_Problem to solve_
Please repeat exactly the lines below from the one containing "This screenshot has width=1080, height=1920." down to the one containing "Click the caption", both included, and nothing else.

Records drawn from a dataset
[Start of Attachment]
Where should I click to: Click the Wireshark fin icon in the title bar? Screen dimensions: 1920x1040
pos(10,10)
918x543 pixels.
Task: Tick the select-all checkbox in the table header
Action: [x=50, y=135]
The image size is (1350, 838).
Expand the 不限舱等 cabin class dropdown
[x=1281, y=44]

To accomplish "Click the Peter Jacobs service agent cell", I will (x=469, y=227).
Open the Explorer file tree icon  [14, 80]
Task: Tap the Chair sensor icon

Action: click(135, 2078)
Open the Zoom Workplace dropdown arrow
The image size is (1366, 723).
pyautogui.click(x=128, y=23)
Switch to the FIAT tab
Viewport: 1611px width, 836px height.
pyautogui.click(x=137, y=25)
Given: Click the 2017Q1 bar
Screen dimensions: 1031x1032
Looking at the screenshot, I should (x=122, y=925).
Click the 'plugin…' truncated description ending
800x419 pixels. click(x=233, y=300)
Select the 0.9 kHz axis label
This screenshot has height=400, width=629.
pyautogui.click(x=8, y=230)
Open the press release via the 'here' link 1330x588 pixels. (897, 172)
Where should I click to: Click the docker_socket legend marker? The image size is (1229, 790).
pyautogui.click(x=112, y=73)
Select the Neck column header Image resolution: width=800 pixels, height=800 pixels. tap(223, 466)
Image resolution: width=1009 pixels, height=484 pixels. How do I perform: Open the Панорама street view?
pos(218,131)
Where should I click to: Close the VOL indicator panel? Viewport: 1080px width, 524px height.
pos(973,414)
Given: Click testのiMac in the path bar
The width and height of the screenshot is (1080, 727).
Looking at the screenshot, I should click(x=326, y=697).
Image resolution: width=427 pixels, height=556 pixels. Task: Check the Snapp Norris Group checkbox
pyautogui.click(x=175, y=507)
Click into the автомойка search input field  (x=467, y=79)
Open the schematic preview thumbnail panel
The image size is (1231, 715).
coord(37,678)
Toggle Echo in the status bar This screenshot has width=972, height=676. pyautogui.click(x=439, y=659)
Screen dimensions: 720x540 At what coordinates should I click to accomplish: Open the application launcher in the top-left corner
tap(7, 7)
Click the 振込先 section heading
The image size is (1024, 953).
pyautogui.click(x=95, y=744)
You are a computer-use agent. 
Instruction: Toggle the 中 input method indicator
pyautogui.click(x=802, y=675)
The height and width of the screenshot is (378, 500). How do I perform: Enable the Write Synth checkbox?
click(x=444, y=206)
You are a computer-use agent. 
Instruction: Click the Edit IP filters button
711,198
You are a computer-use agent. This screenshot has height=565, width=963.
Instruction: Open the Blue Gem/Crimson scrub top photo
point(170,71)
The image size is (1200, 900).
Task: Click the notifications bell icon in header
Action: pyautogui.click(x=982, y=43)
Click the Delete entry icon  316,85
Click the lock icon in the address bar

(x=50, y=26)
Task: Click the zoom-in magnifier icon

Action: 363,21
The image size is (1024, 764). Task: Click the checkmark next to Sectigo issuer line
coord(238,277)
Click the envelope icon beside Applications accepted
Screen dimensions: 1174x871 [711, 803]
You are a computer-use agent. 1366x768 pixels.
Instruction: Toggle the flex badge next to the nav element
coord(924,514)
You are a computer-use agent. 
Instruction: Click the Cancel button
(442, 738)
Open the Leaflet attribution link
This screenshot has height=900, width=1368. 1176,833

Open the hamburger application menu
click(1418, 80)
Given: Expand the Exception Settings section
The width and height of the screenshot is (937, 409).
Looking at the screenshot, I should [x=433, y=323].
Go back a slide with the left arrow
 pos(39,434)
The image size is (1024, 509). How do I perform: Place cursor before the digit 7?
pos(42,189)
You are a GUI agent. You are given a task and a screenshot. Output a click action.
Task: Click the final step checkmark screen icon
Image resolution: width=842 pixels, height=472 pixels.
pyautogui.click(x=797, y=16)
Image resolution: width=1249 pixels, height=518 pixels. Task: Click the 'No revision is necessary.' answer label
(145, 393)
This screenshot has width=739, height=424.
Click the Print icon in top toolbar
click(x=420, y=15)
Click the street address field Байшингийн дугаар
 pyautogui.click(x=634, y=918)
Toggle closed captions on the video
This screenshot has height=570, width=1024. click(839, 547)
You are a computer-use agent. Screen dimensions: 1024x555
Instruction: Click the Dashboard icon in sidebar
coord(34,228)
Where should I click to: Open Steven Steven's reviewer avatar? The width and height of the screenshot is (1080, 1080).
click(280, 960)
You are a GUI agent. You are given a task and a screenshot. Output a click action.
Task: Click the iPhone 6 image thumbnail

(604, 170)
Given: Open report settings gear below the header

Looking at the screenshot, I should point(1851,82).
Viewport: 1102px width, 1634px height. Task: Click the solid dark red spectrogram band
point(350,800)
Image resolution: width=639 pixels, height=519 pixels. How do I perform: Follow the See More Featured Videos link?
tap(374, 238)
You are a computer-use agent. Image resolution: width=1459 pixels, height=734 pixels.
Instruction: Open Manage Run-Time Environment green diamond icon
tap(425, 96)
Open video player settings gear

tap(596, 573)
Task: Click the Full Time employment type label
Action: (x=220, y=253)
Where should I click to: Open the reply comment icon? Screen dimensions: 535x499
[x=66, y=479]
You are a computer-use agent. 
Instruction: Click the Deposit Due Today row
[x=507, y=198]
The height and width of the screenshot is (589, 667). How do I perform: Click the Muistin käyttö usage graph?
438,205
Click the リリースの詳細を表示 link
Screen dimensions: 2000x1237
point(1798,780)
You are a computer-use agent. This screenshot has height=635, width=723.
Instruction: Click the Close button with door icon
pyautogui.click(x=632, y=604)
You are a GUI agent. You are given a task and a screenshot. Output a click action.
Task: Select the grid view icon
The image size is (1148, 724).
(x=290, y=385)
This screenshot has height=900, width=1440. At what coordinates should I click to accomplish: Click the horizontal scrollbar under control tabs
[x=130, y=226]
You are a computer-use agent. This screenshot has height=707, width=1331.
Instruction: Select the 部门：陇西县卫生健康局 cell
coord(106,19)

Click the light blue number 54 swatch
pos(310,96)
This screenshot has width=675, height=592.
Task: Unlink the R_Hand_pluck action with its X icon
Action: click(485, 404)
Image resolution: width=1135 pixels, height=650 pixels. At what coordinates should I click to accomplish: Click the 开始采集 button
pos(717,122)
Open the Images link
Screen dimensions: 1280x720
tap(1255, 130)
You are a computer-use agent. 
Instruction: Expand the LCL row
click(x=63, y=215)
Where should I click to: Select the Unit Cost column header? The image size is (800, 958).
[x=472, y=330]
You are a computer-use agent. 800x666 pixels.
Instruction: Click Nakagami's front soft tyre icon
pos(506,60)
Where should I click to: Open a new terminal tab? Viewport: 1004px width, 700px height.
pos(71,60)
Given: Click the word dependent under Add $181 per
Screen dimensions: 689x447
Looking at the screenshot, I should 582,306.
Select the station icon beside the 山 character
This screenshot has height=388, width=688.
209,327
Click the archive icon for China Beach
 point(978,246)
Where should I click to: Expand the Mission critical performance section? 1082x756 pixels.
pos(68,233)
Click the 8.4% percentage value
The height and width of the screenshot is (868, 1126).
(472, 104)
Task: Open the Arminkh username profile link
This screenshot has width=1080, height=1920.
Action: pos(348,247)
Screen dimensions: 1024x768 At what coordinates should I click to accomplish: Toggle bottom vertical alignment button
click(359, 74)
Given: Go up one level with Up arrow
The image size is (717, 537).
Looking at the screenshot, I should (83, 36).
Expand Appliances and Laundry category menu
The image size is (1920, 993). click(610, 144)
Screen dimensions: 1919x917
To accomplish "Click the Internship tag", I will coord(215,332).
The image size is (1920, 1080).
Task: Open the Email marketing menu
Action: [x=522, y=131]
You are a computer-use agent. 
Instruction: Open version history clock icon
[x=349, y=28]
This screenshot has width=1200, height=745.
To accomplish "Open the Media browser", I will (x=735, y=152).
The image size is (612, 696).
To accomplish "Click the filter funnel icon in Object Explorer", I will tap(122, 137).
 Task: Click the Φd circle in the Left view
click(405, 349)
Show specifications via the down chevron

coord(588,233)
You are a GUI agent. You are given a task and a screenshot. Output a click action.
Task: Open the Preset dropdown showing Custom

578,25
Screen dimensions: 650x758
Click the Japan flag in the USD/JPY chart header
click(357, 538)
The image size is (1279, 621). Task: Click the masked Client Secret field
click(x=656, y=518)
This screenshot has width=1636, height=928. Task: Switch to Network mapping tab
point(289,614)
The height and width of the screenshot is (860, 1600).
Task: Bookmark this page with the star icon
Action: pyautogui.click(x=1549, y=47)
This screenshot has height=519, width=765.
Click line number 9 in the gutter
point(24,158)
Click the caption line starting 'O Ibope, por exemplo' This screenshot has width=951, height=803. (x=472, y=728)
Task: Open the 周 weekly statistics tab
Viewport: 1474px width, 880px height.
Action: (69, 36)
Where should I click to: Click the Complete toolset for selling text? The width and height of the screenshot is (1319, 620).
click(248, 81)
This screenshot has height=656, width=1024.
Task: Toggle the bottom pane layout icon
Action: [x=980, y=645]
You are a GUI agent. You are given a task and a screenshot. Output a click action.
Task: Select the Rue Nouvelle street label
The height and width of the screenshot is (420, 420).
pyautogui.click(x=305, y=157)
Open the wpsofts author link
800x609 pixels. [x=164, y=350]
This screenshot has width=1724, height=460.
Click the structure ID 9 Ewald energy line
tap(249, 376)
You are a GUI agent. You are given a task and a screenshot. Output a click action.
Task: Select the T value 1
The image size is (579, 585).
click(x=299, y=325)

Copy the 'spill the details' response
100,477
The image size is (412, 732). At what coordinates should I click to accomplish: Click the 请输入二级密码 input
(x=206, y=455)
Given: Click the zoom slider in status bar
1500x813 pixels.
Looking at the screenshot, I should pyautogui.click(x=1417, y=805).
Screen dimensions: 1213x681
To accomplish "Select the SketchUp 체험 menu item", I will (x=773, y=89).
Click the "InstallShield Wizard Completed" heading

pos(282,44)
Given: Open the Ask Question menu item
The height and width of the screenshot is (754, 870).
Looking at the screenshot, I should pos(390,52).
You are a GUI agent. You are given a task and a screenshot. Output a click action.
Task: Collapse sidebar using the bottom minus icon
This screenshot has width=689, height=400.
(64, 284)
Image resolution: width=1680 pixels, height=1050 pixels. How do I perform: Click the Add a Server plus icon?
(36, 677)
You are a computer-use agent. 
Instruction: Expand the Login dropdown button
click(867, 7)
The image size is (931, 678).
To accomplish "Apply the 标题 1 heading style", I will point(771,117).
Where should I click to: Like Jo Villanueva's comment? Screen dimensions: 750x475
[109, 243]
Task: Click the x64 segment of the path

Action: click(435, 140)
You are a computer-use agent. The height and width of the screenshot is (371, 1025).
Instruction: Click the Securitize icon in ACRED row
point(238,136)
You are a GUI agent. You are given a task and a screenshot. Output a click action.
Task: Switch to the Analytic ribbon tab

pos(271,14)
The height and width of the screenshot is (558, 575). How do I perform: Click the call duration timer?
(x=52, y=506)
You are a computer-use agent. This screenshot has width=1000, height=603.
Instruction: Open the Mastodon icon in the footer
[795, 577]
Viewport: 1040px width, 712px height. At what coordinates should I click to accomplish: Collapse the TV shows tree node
[End of Attachment]
_Output of the task_
This screenshot has width=1080, height=1920.
Action: pos(348,247)
Screen dimensions: 1024x768 At what coordinates should I click to accomplish: Toggle bottom vertical alignment button
click(359, 74)
Given: Go up one level with Up arrow
The image size is (717, 537).
Looking at the screenshot, I should (83, 36).
Expand Appliances and Laundry category menu
The image size is (1920, 993). click(610, 144)
Screen dimensions: 1919x917
To accomplish "Click the Internship tag", I will coord(215,332).
The image size is (1920, 1080).
Task: Open the Email marketing menu
Action: [x=522, y=131]
You are a computer-use agent. 
Instruction: Open version history clock icon
[x=349, y=28]
This screenshot has width=1200, height=745.
To accomplish "Open the Media browser", I will (x=735, y=152).
The image size is (612, 696).
To accomplish "Click the filter funnel icon in Object Explorer", I will tap(122, 137).
 Task: Click the Φd circle in the Left view
click(405, 349)
Show specifications via the down chevron

coord(588,233)
You are a GUI agent. You are given a task and a screenshot. Output a click action.
Task: Open the Preset dropdown showing Custom

578,25
Screen dimensions: 650x758
Click the Japan flag in the USD/JPY chart header
click(357, 538)
The image size is (1279, 621). Task: Click the masked Client Secret field
click(x=656, y=518)
This screenshot has width=1636, height=928. Task: Switch to Network mapping tab
point(289,614)
The height and width of the screenshot is (860, 1600).
Task: Bookmark this page with the star icon
Action: pyautogui.click(x=1549, y=47)
This screenshot has height=519, width=765.
Click line number 9 in the gutter
point(24,158)
Click the caption line starting 'O Ibope, por exemplo' This screenshot has width=951, height=803. (x=472, y=728)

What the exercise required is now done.